--- WHAT NEEDS TO BE DONE ---
From the material below, copy exactly the lines beginning with the one that contains "Open the Indicators menu" and ending with the one that contains "Click the LibreOffice Impress icon"; the pictures stay out.

--- INFORMATION PROVIDED ---
---+---
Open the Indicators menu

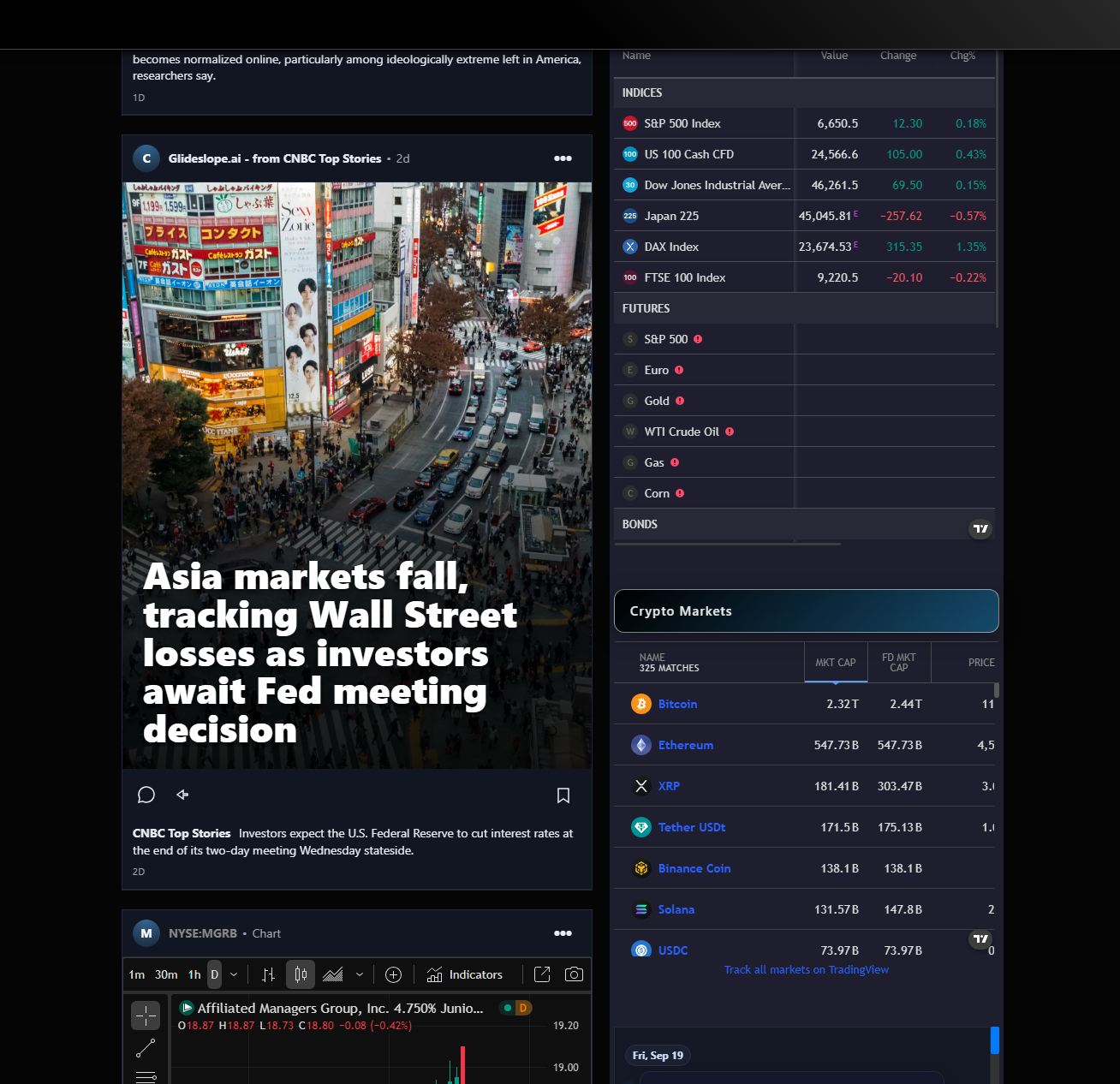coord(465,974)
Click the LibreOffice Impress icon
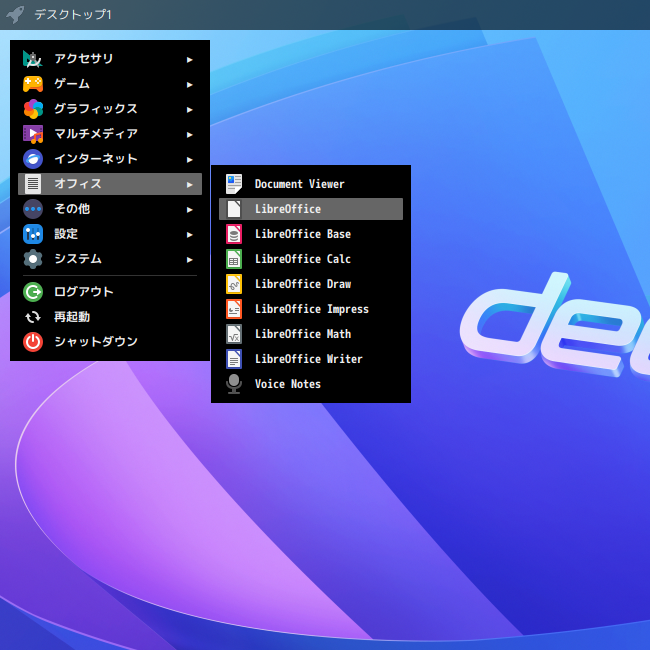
---+---
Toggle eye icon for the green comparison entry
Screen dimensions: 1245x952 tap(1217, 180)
---+---
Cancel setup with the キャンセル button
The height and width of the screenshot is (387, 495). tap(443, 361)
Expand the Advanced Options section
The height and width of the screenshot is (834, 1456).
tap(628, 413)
---+---
--- EXPECTED ANSWER ---
Open the Indicators menu

coord(465,974)
Click the LibreOffice Impress icon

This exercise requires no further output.